Reputation: 1155
I want to make a distributable package. And my package depends on some OS package
Here what I want to install:
def install_libmagic():
if sys.platform == 'darwin':
subprocess.run(['brew', 'install', 'libmagic'])
elif sys.platform == 'linux':
subprocess.run(['apt-get', 'update'])
subprocess.run(['apt-get', 'install', '-y', 'libmagic1'])
else:
raise Exception(f'Unknown system: {sys.platform}, can not install libmagic')

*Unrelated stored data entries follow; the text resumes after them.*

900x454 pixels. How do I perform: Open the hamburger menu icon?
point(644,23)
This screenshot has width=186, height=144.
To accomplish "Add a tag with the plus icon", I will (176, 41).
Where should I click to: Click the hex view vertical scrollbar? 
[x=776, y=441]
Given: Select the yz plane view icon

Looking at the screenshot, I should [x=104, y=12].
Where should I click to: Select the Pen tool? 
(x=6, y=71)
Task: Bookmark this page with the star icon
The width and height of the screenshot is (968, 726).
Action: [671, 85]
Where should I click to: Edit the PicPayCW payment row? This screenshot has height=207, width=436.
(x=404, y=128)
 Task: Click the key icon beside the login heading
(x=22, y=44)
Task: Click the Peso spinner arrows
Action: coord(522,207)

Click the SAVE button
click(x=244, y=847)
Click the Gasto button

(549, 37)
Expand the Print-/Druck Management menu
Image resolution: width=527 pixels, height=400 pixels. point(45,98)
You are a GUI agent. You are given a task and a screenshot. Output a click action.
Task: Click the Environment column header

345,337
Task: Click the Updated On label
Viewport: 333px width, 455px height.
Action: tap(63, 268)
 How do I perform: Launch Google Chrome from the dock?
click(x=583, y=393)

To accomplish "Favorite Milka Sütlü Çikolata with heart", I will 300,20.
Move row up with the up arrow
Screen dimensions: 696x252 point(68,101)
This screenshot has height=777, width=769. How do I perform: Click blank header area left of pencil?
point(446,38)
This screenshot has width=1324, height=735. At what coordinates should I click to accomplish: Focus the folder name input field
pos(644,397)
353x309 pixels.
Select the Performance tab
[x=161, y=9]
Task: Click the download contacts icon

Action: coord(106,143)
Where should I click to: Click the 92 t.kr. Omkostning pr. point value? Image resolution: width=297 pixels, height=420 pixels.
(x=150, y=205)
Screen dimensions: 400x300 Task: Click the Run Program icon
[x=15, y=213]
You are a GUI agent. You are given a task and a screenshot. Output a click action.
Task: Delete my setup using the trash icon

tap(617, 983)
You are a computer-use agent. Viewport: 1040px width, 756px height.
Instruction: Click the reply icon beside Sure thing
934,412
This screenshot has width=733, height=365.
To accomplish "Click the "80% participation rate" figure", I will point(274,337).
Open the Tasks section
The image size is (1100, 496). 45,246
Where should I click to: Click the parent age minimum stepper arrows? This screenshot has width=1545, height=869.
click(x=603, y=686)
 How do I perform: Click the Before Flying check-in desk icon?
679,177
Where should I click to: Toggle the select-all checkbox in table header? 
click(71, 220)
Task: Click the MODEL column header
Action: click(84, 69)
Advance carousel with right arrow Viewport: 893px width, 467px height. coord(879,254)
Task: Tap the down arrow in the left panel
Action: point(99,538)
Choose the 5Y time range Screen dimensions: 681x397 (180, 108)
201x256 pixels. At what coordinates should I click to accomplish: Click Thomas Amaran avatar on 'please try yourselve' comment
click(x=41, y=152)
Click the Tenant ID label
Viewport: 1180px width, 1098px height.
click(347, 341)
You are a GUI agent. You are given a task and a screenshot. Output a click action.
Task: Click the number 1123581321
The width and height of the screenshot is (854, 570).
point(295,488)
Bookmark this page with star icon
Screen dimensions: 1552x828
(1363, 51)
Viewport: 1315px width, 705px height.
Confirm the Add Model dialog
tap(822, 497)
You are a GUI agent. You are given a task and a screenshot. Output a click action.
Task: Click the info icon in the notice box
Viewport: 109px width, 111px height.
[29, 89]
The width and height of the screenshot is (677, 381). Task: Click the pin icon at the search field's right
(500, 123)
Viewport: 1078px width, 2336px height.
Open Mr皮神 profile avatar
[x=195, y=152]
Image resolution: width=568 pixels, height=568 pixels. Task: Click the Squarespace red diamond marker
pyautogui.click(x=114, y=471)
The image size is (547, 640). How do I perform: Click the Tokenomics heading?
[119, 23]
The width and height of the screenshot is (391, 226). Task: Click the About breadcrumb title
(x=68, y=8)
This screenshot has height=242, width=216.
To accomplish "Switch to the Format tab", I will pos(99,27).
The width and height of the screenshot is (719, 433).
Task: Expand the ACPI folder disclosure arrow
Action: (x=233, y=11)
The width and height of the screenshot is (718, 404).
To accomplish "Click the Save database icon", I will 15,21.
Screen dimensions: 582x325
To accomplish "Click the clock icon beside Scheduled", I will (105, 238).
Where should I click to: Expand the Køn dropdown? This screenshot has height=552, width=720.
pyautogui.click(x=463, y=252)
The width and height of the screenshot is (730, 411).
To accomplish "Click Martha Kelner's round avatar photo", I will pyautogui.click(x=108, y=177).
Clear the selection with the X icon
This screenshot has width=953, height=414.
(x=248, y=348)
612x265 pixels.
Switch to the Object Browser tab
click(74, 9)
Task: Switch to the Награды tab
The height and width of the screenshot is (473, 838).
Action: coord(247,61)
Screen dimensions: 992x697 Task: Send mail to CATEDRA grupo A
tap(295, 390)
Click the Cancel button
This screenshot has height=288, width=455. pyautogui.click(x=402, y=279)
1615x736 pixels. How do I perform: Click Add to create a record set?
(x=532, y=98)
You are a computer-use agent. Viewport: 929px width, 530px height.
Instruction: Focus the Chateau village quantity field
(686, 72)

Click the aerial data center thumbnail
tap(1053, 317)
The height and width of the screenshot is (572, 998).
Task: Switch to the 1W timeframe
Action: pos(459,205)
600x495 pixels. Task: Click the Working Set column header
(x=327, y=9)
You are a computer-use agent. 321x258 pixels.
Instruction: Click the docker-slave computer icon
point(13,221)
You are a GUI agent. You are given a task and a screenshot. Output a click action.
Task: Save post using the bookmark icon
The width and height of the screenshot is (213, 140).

I want this code to be executed only when smb call:
pip install mypacakge
I don't want it to be executed when I run: python setup.py bdist_wheel
How can I achieve this?
I tried this:
setup(
...
install_requires=install_libmagic(),
)
Also tried to override install command:
from setuptools.command.install import install
class MyInstall(install):
def run(self):
install_libmagic()
install.run(self)
setup(
...
cmdclass={'install': MyInstall}
)
But the function was executed on python setup.py bdist_wheel
, which is not what I am trying to achieve.
Upvotes: 1
Views: 1295
Reputation: 21550
I think you're mixing up the behaviors of built distributions (wheels) and source distributions.
If your goal is run some subprocesses at install time, then you can't do this with a built distribution. A built distribution executes no Python code at install time. It only executes setup.py
at build time, which is why you're seeing your functions executed when you call python setup.py bdist_wheel
.
On the other hand, a source distribution (python setup.py sdist
) does execute the setup.py
file at both build time and install time (roughly the same as python setup.py install
) and would give you the behavior you're looking for.
However, as the comments have already mentioned, this is going to be very fragile and not very user-friendly or portable. What you're describing is really a distro/OS package that contains some Python module, and you'd probably be better off with that instead.